1. The text says that both non-rival and non-excludable public goods involve externalities.

a. Are the externalities associated with nor-rival public goods generally positive or
negative? Use examples in your answer. Is the free-market quantity of nor-rival public
goods generally greater or less than the efficient quantity?
b. Are the externalities associated with non-excludable generally positive or negative?
Use examples in your answer. Is the free-market use of non-excludable public goods
generally greater or less than the efficient use?
2. When the production of all goods and services is left to private markets, there is a
tendency to produce too much of some goods and insufficient amount of other goods. In
extreme cases certain goods will not be provided at all.
a. Clearly illustrate how does the policy of laissez faire cause markets to fail.
b. To what extent and how should the government intervene in the production of goods
and services?
c. In light of the Coase theorem, government intervention is probably not needed to solve

1a. The externalities associated with non-rival public goods can be either positive or negative, depending on the specific good in question. In general, positive externalities arise when the consumption or provision of a non-rival public good benefits others who did not contribute to its production. For example, a fireworks display in a city park is non-rival, as one person's enjoyment of the fireworks does not diminish others' enjoyment. However, the positive externality occurs because people who did not contribute to the cost of the fireworks display still get to enjoy it. On the other hand, negative externalities can also exist for non-rival public goods. For instance, if the park where the fireworks are held becomes overcrowded, the negative externality may arise from congestion, noise, and pollution.

The free-market quantity of non-rival public goods is generally less than the efficient quantity because people can take advantage of these goods without paying for them. Since there is no direct incentive for individuals to contribute, the market cannot ensure that an efficient quantity of the good is provided. This is known as the free-rider problem.

b. The externalities associated with non-excludable public goods are generally positive. Non-excludable public goods are those that are available to everyone and cannot be easily restricted to certain individuals. Positive externalities arise because the use or provision of these goods benefits others in society. A classic example is street lighting. When streetlights are provided, they benefit everyone by enhancing safety and convenience.

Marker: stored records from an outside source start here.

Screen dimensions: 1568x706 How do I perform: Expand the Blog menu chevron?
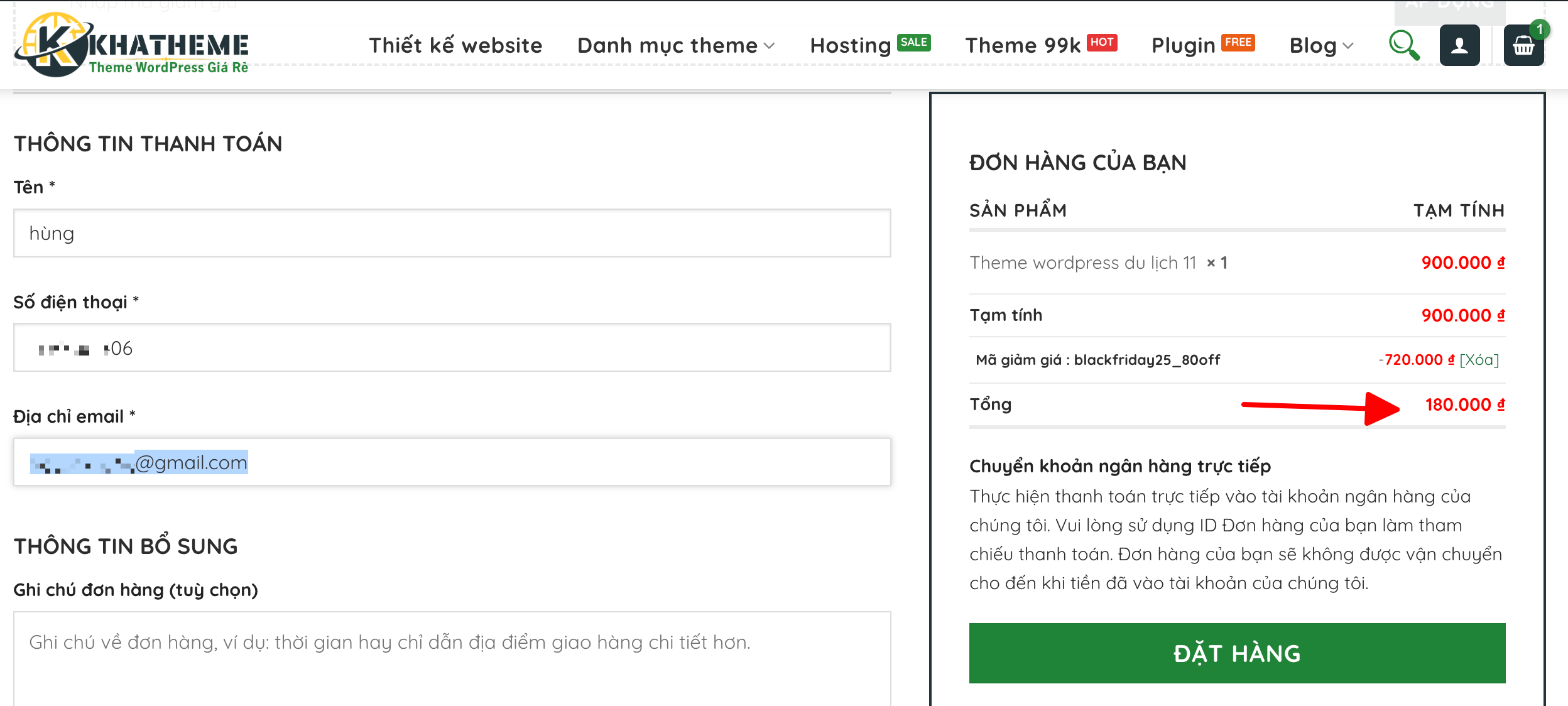point(1348,46)
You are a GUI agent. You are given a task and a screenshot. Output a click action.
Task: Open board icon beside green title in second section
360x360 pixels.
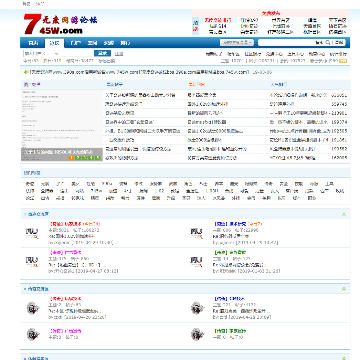198,334
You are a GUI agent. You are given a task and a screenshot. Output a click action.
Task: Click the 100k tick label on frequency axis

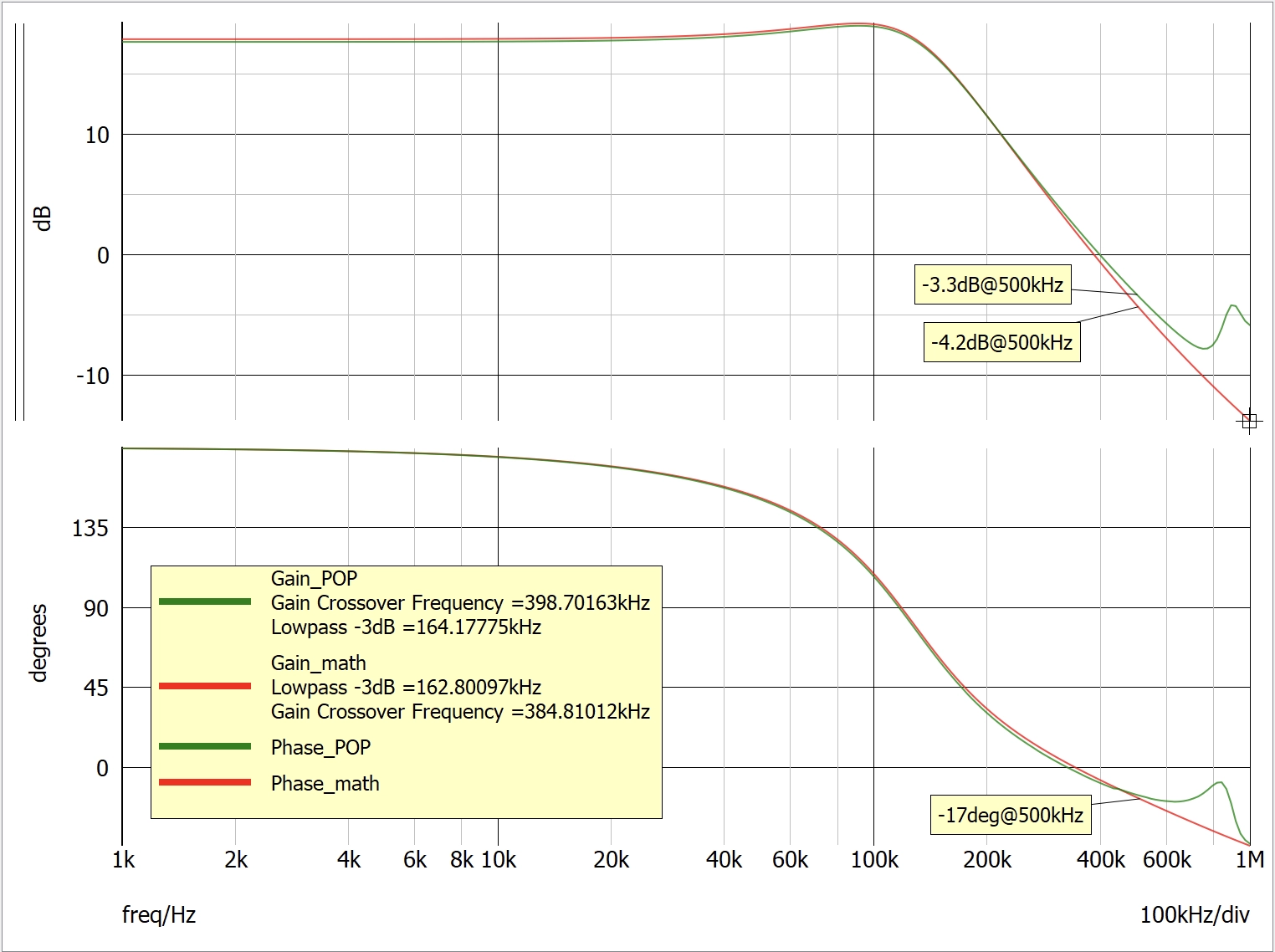coord(873,859)
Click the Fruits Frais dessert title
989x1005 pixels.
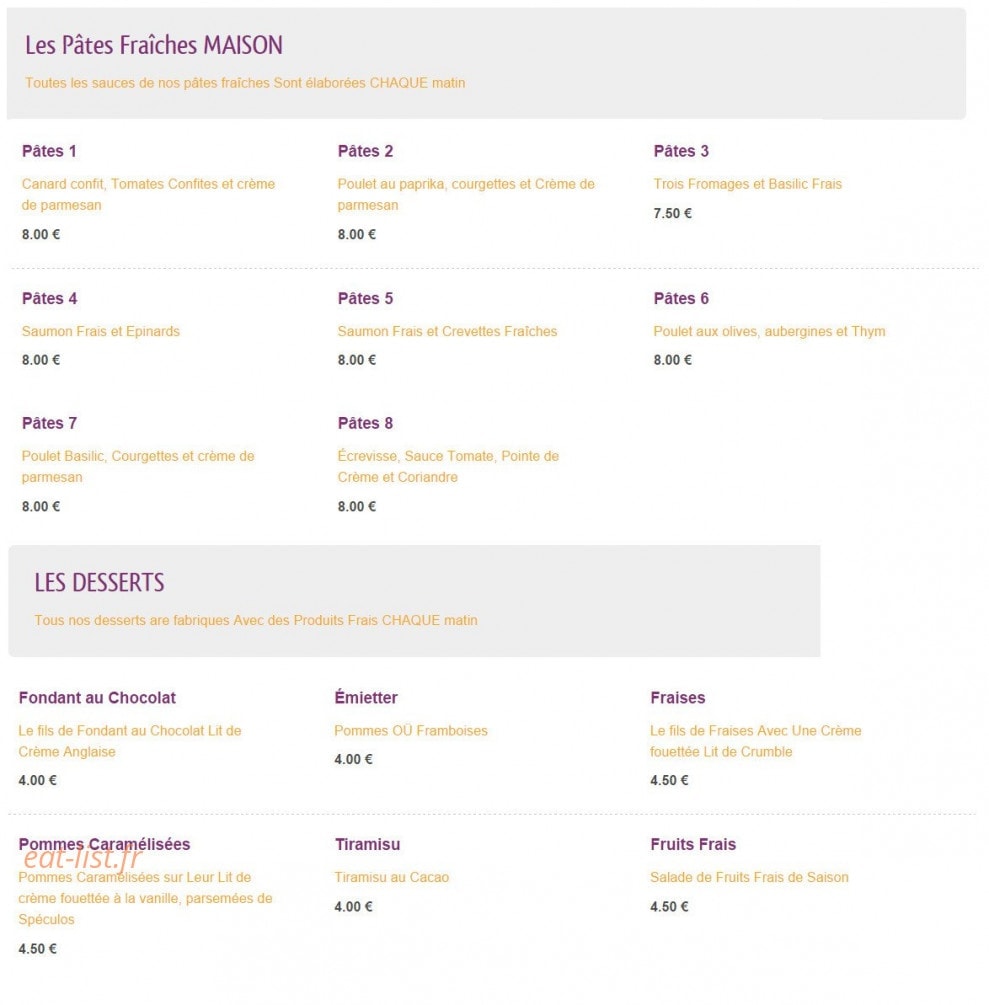pyautogui.click(x=693, y=845)
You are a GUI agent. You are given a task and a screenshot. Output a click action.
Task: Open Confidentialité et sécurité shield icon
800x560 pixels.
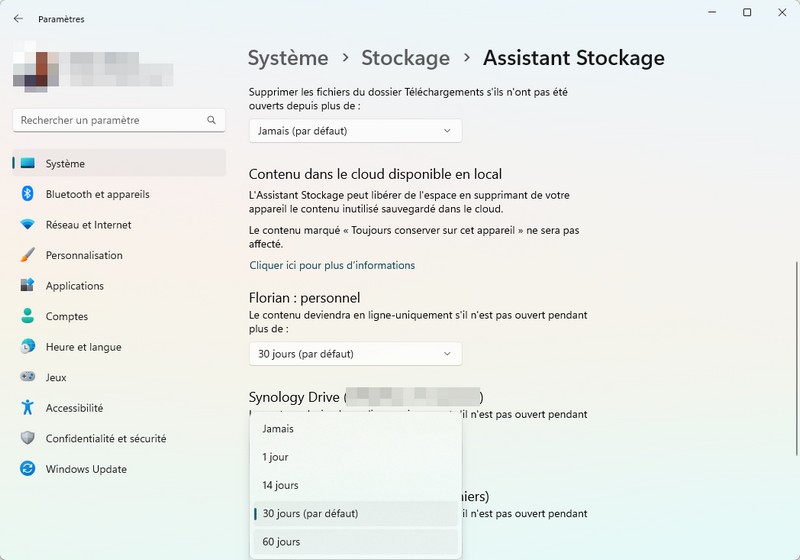(x=28, y=439)
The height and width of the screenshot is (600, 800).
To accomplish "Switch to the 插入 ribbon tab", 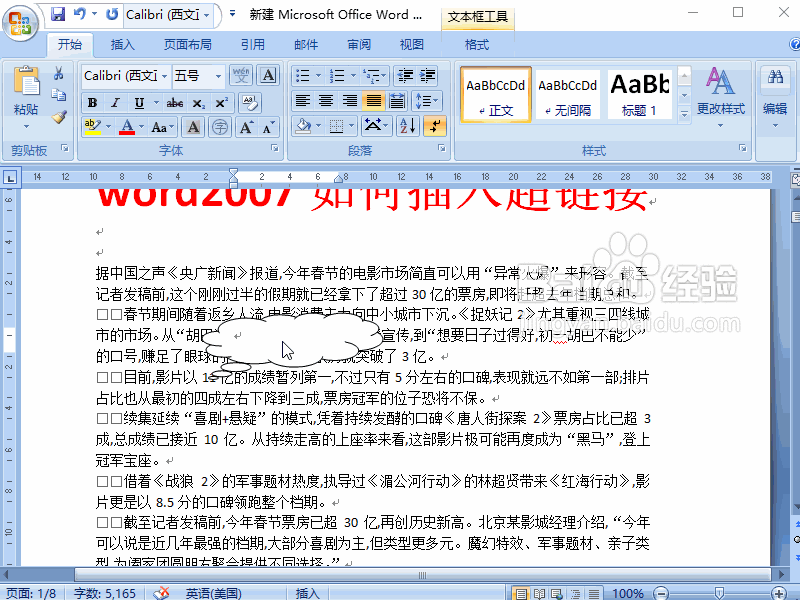I will 122,44.
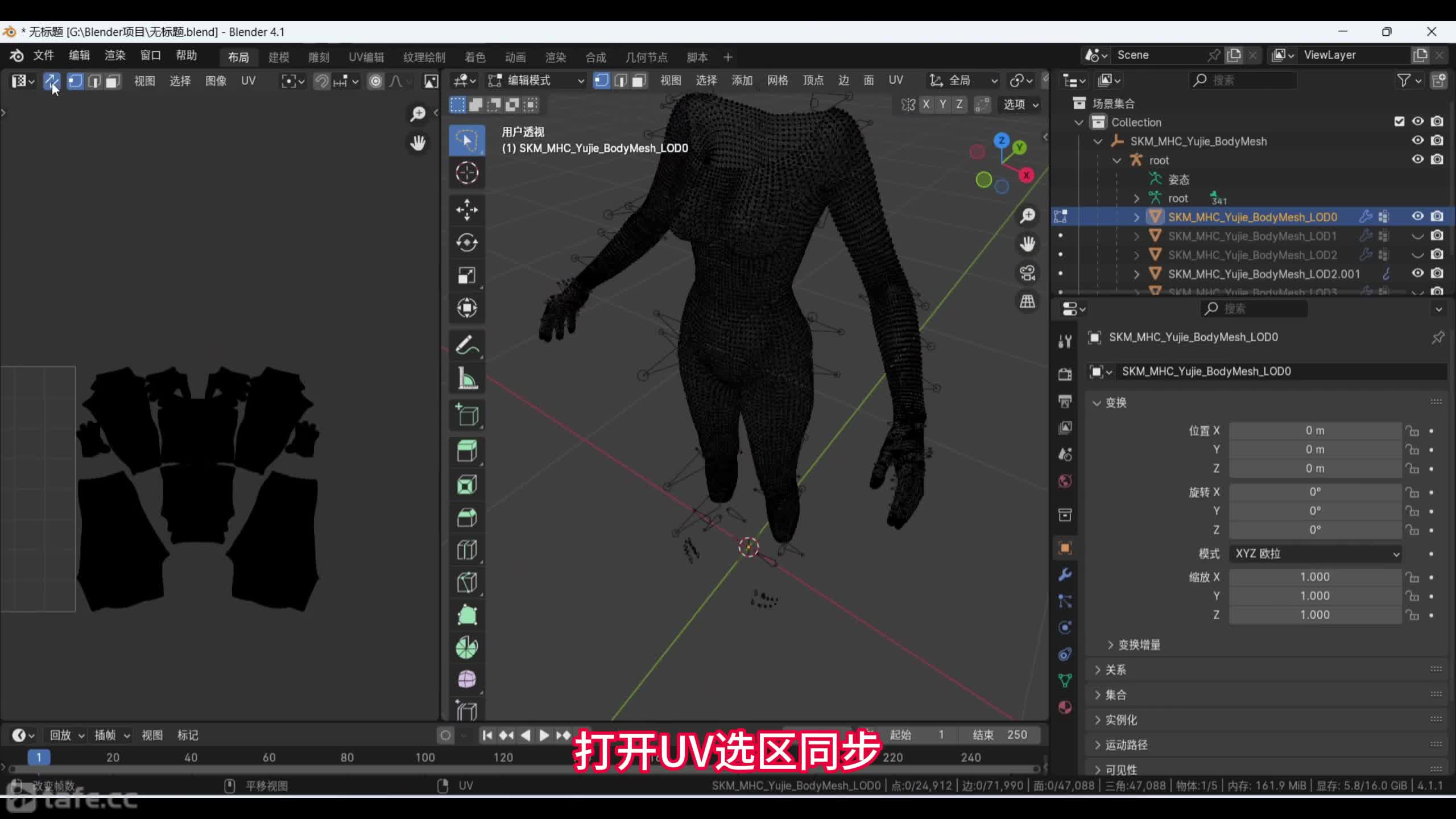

The free-market use of non-excludable public goods is generally less than the efficient use due to the free-rider problem. Since individuals can enjoy the benefits of the good without having to pay for it, there is no market mechanism to ensure the provision of an efficient quantity.

2a. The policy of laissez-faire, which refers to minimal government intervention in the economy, can cause market failures in several ways. One way is through the existence of externalities, where the costs or benefits associated with the production or consumption of goods and services are not fully accounted for by market prices. This leads to an overproduction or underproduction of certain goods and services. For example, businesses that emit pollution may not fully bear the costs of the damage caused to the environment or public health, resulting in excessive pollution.

Another way laissez-faire can lead to market failure is through the presence of market power. In some industries, a few dominant firms may have the ability to control prices or restrict competition, leading to inefficient outcomes. For instance, if a pharmaceutical company has a monopoly on a life-saving drug, they may set a high price that prevents many people from accessing it, resulting in insufficient provision.

b. The extent and manner of government intervention in the production of goods and services depend on various factors, such as the nature of the market failure, the potential costs and benefits of intervention, and the societal values and preferences. In general, government intervention is justified when market failures occur, and there is potential for the government to improve outcomes.

Government intervention can take various forms, such as regulations, taxes, subsidies, or provision of goods and services. For example, to address externalities caused by pollution, the government can impose emission standards on industries or introduce a tax on pollution. This internalizes the cost of pollution and incentivizes firms to reduce their emissions.

c. The Coase theorem suggests that government intervention may not be necessary when property rights are well-defined, and transaction costs are low. According to the Coase theorem, if property rights are assigned and individuals can negotiate and trade those rights without significant costs, then they will be able to reach efficient outcomes even in the presence of externalities.

However, it is important to note that the Coase theorem relies on several assumptions that may not always hold in practice, such as perfect information, no transaction costs, and no bargaining power imbalances. In many cases, government intervention may still be required to address market failures effectively. The decision on whether government intervention is needed depends on the specific circumstances and the feasibility of overcoming market failures through voluntary agreements.